Figure 4. Activation of CB2 receptors by THC stimulates IL-10 release and the ERK pathway in BM-MSCs

THC treatment (1 μM, 24 h) induced significant elevation of the anti-inflammatory IL-10 release a., intracellular IL-10 protein expression b., c., and stimulated p-ERK1/2 expression d., e. The release of IL-10 from BM-MSCs was measured by ELISA. The protein expressions of intracellular IL-10 and p-ERK1/2 were analyzed by western blot analysis and normalized to GAPDH. Meanwhile, THC treatment significantly caused CB2 receptor expression in BM-MSCs f., g. CB2 antagonist, AM 630, greatly blocked the THC-induced elevation of IL-10 release, intracellular IL-10 expression, p-ERK1/2 expression and CB2 expression, while AM251 (CB1 antagonist) failed to. Data were presented as mean ± SEM. *p < 0.05 and **p < 0.01 versus control group, ##p < 0.01 versus THC group.

Figure 5. THC-pre-treated BM-MSCs significantly enhances the effects of BM-MSCs on the thermal hyperalgesia

a. and mechanical allodynia b. in neuropathic mice (CCI model). BM-MSCs were pre-treated with 1 μM THC for 24 h, then administrated by intravenously injection at day 0 (indicated by the arrow). Thermal hyperalgesia was measured by Plantar test and mechanical allodynia was measured by Dynamic Plantar Aesthesiometer. Data were presented as mean ± SEM. **p < 0.01 versus CCI+veh group, ##p < 0.01 versus CCI+MSC (THC pre-treated) group.

Figure 6. TNF-α (a and e), IL-1β (b and f), IL-6 (c and g) and IL-10 (d and h) mRNA expression and protein content in ipsilateral sciatic nerve of experimental mice 7 days after MSC administration

The cytokine mRNA levels were determined by RT-PCR with GAPDH as a control and were normalized to those of sham+veh group.

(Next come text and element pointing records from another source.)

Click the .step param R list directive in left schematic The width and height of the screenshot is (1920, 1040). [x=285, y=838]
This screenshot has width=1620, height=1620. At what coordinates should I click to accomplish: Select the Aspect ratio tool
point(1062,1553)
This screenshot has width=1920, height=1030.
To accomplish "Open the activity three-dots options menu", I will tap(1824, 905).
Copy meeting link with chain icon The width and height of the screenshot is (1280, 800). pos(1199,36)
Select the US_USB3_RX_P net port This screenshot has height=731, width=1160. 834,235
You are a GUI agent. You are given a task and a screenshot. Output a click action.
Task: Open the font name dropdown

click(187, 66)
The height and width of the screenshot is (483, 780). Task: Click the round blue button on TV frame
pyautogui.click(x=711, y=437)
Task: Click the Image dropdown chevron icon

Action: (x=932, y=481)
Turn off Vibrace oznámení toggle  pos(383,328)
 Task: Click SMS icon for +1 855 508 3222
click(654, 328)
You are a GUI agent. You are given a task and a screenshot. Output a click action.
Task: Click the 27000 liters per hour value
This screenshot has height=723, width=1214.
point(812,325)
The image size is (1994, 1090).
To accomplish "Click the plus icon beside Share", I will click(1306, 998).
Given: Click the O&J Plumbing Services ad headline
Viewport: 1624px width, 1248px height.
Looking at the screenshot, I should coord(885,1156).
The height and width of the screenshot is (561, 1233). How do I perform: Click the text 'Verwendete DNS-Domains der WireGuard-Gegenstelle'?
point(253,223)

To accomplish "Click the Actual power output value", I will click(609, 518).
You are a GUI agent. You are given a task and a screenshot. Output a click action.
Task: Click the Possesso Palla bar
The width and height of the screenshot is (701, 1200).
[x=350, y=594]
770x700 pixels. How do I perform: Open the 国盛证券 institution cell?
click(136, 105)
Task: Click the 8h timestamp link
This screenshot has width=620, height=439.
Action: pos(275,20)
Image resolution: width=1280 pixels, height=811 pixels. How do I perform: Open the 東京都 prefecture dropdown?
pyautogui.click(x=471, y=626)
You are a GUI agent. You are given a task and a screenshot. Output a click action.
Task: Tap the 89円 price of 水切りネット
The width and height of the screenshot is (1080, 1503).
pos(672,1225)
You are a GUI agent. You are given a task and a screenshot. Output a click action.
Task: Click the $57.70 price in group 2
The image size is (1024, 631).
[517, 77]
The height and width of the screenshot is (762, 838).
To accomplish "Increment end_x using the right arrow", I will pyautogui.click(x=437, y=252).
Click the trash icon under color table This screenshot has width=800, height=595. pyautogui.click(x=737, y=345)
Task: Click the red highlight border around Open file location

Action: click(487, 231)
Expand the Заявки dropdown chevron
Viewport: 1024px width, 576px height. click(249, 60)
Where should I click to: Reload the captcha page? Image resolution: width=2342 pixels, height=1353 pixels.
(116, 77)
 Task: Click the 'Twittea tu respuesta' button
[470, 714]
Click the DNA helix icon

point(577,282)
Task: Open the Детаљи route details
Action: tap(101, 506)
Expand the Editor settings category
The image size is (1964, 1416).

Cytokine protein contents were measured by ELISA and normalized to sample total protein. Data were presented as mean ± SEM. **p < 0.01 versus sham+veh group, ##p < 0.01 versus CCI+veh group, +p < 0.05 and ++p < 0.01 versus CCI+MSC group.

Figure 7. THC pre-treatment has no impact on the percentage of GFP-labeled BM-MSCs in the sciatic nerve 24 h after administration

Green indicated the GFP-labeled BM-MSCs, while blue indicated the nucleus. Data were presented as mean ± SEM. N.S indicates no significance.